Section 1232 of the legislation would bestow $1.8 billion on industry over the next decade to promote "coal-based technologies." This initiative mirrors the coal corporate welfare program that won approval in the House Energy bill last year. States and the federal government have been throwing taxpayers money at "clean coal" projects for years, with little to show for it. Over that same period, multinational coal corporations have been consolidating, merging, and using larger and larger equipment and fewer and fewer miners, achieving economies of scale and healthy financial returns. The coal conglomerates do not need, nor do they deserve, another handout from the American taxpayer especially one that is designed to further the nation s reliance on dirty fossil fuels.

Section 1231 of the Democrats bill calls for allocating more than $2 billion for research to promote oil and gas production both on- and offshore, and for "core fossil research and development."

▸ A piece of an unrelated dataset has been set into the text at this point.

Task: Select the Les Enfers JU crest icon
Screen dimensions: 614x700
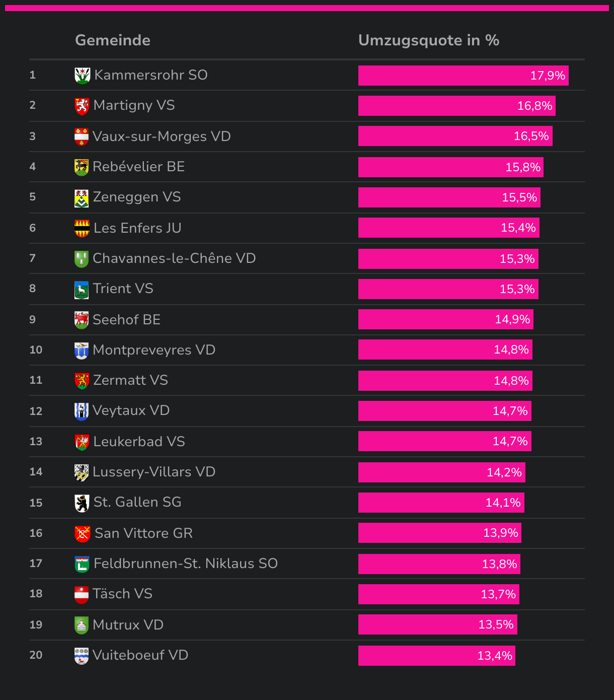Action: (x=82, y=228)
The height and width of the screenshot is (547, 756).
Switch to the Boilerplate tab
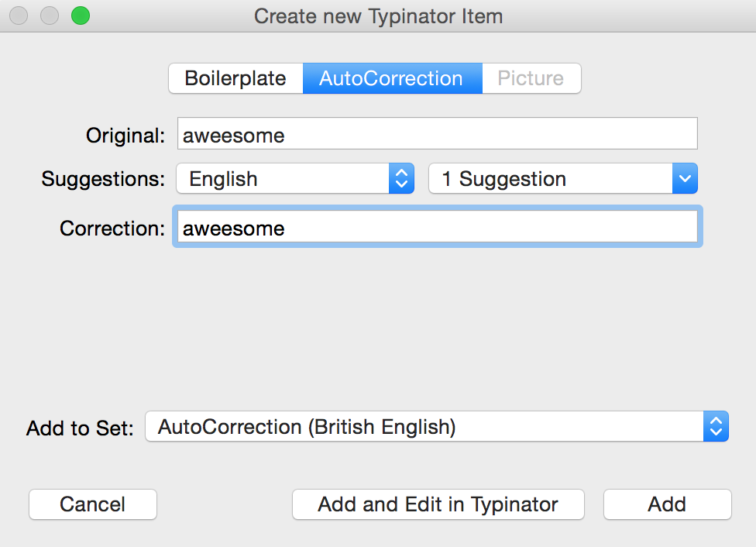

Taking yet another cue from the House-passed bill, the Senate legislation establishes a program to subsidize industry research in ultra-deepwater drilling (Section 1234). The Senate bill does not allocate a specific dollar cost to the taxpayer for this environmental nightmare in the making, appropriating instead "such sums as may be necessary." When passed in the House, the program s price tag was estimated at $900 million.

Royalties "in-kind"

The oil industry s historic exploitation of taxpayer resources on public lands would be promoted and accelerated under the Daschle legislation. Section 610 allows the industry to make royalty payments "in kind," which is to say by depositing oil produced on federal lands to the Strategic Petroleum Reserve. Currently, producers pay royalties in the form of a percentage of the value of the oil. The in-kind program effectively makes the federal government an oil marketer, and raises a host of administrative and tax fairness questions.

The in-kind program is yet another provision that can also be found in the House energy bill, and earlier analyses of the provision estimated that the federal government could lose money. Actually, the federal government would not be the only entity that would lose money under the program. Typically, about one-half of the royalties paid by energy companies for resources developed on federal lands is returned to the states where the resource was produced. Those state shares of federal royalty payments often soar into the hundreds of millions of dollars per year, and constitute a leading source of revenue for several energy producing states. In most instances, the states in turn earmark the federal mineral royalties toward education funding. Education, like the environment, is an issue for which politicians are eager to shout their support. But Section 610 of the Democratic energy bill is silent on the fiscal impacts to states (and by extension, schools) if oil companies are no longer paying substantial portions of mineral royalties that the companies would otherwise be paying.

Tax breaks

The tax break package that emerged from the Senate Finance Committee, and that will be rolled into the Democratic energy bill, grants an estimated $3.2 billion to the oil and gas industry over ten years.